Copy out precisely the lines from the start of the data through the line with "The width and", and keep pictures out of it.

[Data records — start]

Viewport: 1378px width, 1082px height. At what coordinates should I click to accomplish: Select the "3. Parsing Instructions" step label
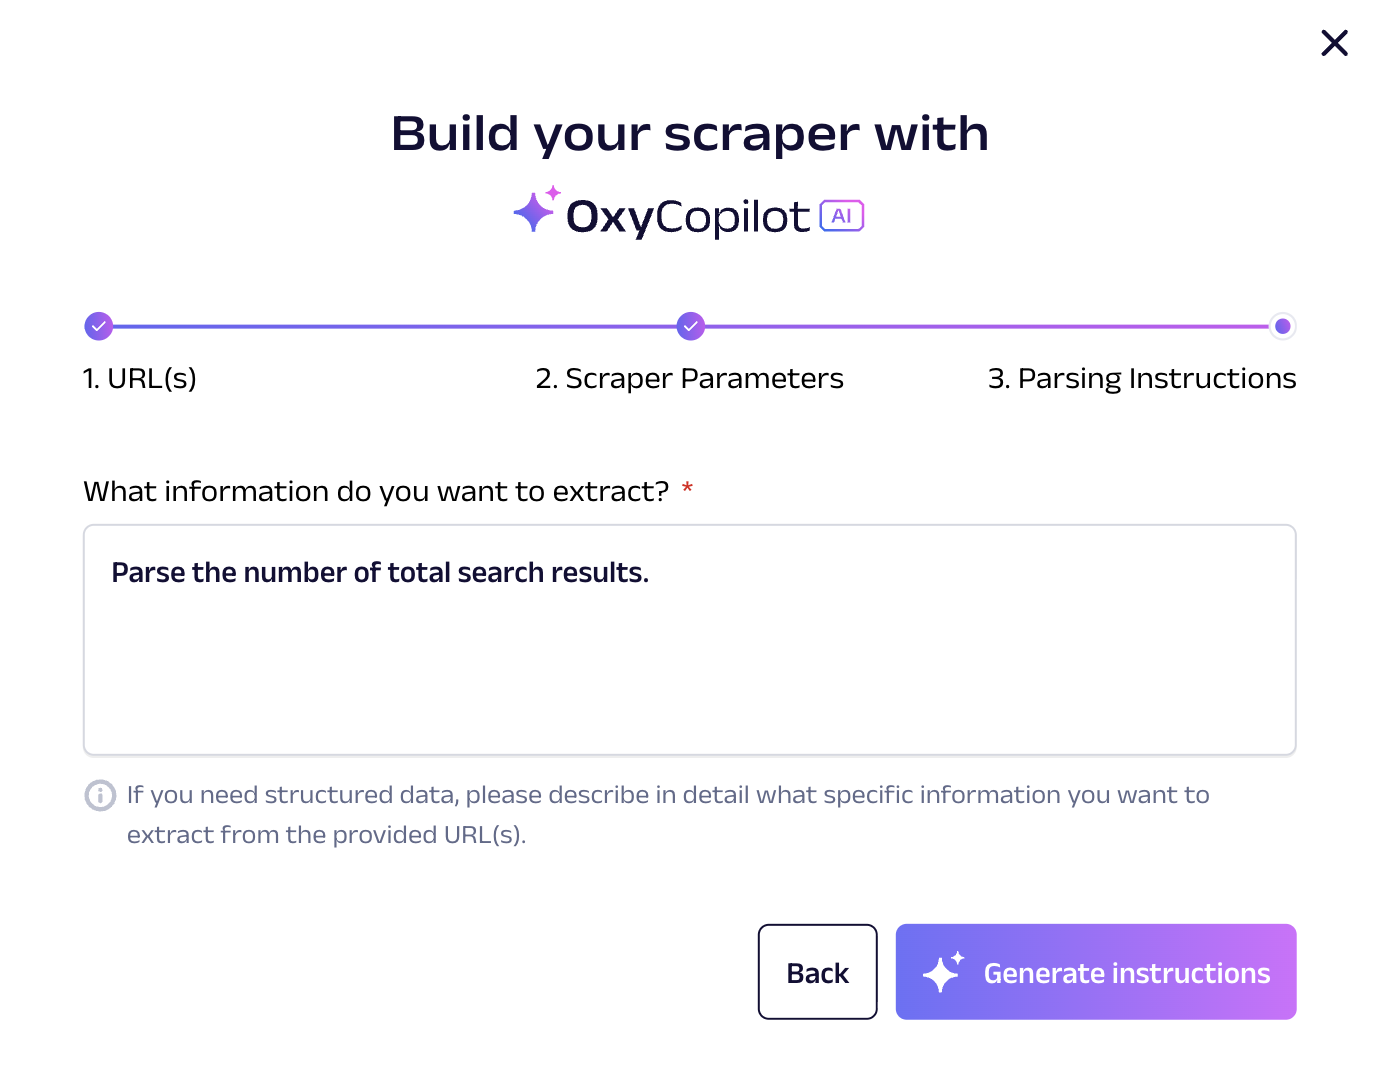tap(1141, 379)
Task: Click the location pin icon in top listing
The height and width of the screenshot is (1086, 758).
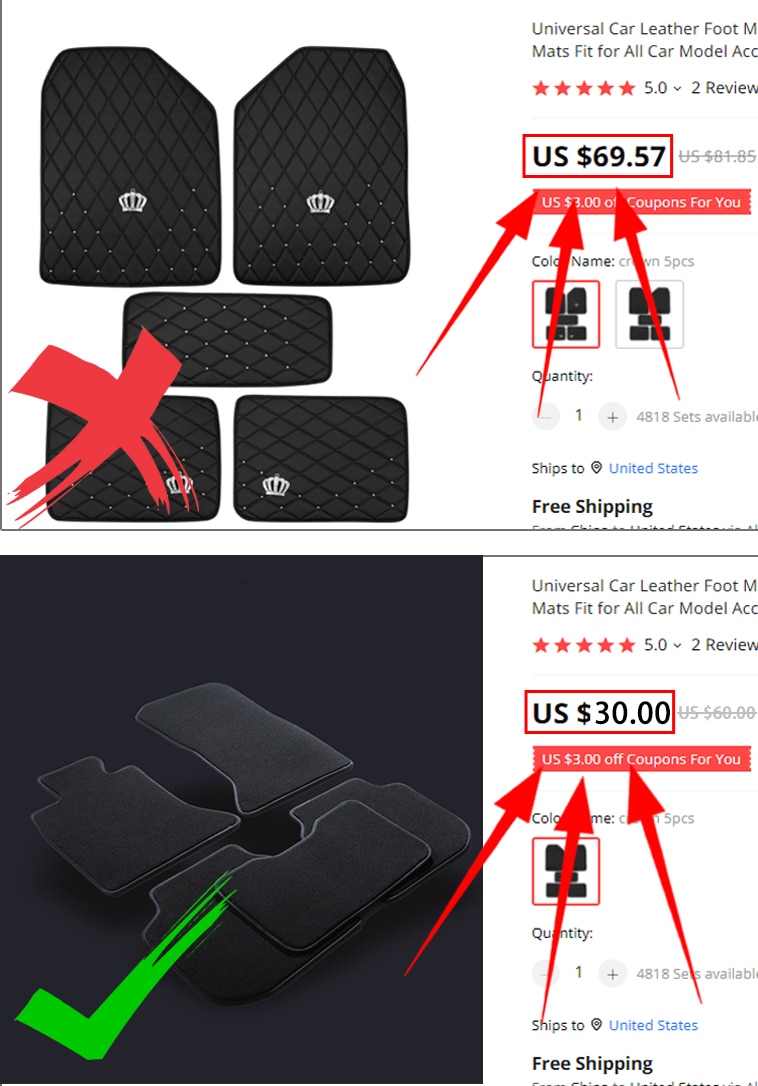Action: pos(597,468)
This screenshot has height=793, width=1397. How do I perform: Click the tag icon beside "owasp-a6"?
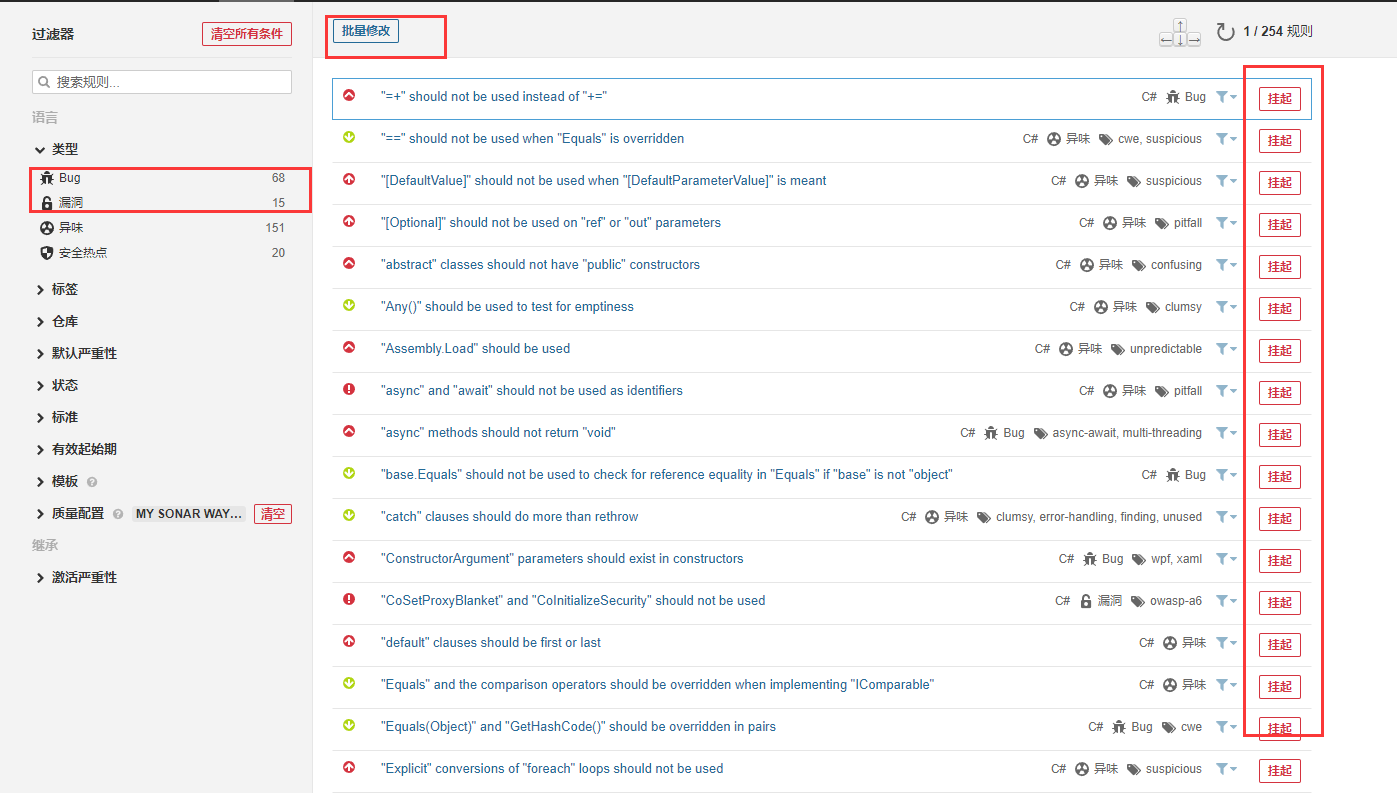point(1134,601)
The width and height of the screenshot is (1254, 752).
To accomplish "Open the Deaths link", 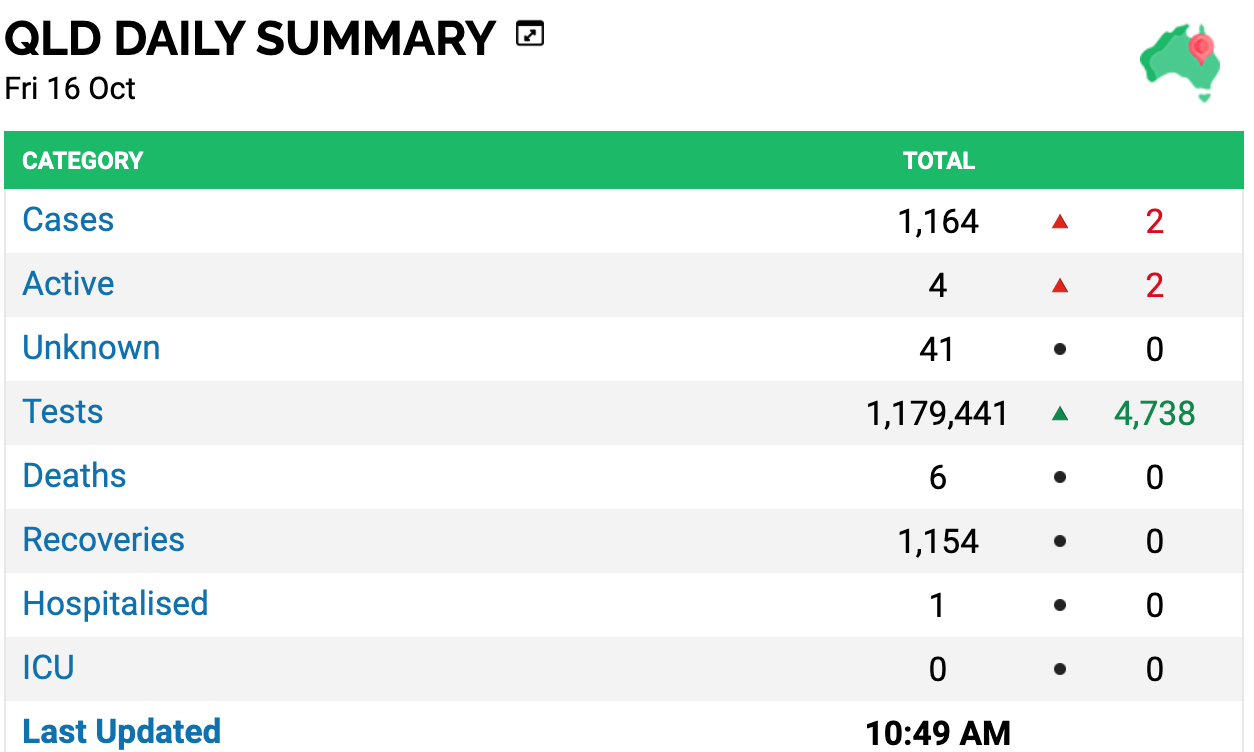I will [x=74, y=476].
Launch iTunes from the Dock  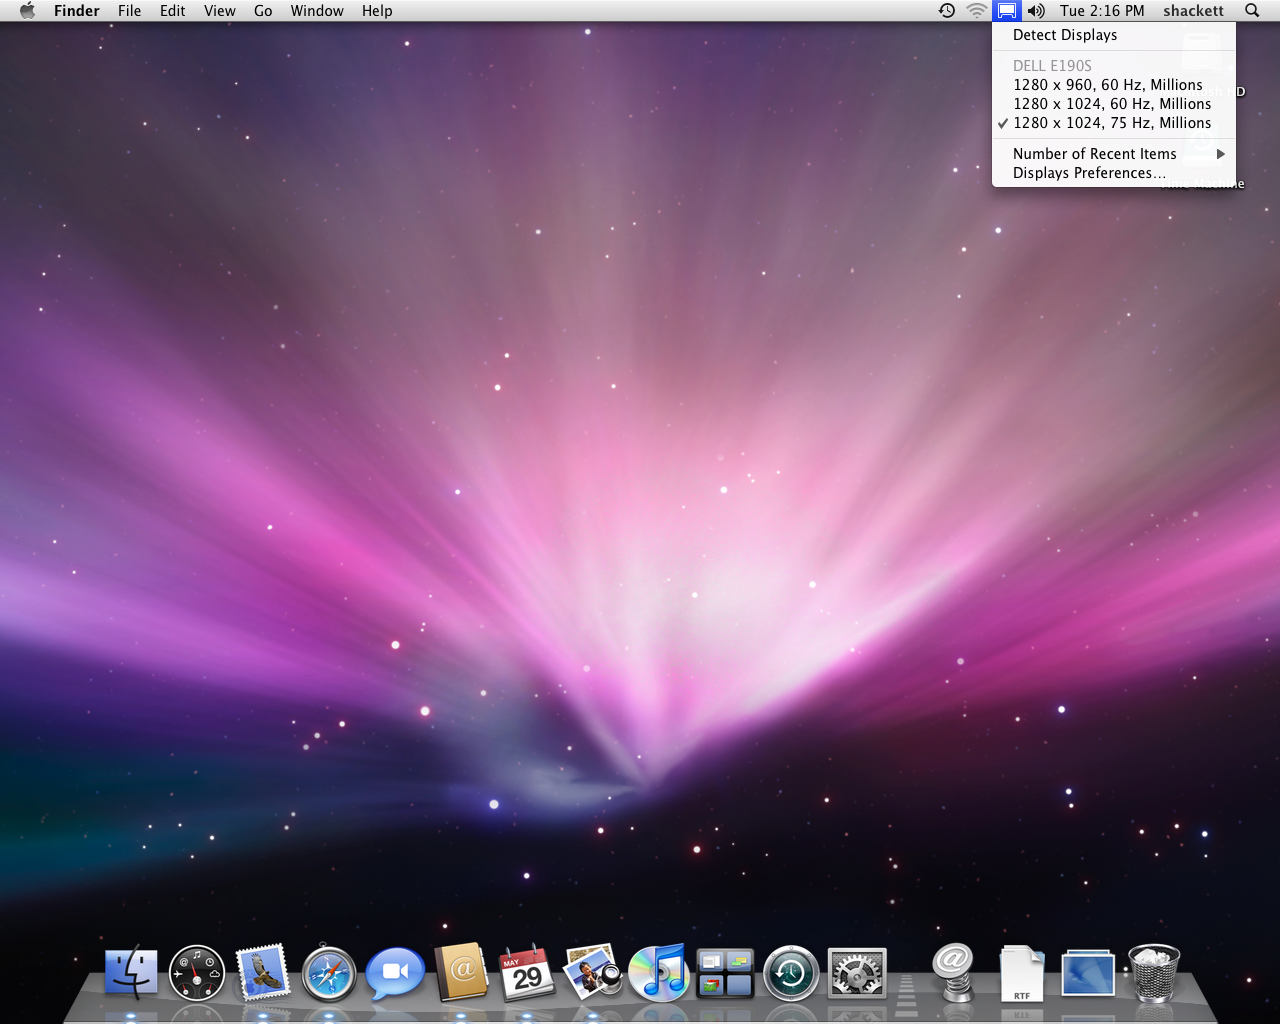(x=658, y=973)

[Data records — finish]

### Answer area
Viewport: 1378px width, 1082px height. At what coordinates should I click to accomplish: Select the "3. Parsing Instructions" step label
tap(1141, 379)
Task: Click the location pin icon in top listing
The height and width of the screenshot is (1086, 758).
Action: pos(597,468)
This screenshot has height=793, width=1397. How do I perform: Click the tag icon beside "owasp-a6"?
point(1134,601)
The width and height of the screenshot is (1254, 752).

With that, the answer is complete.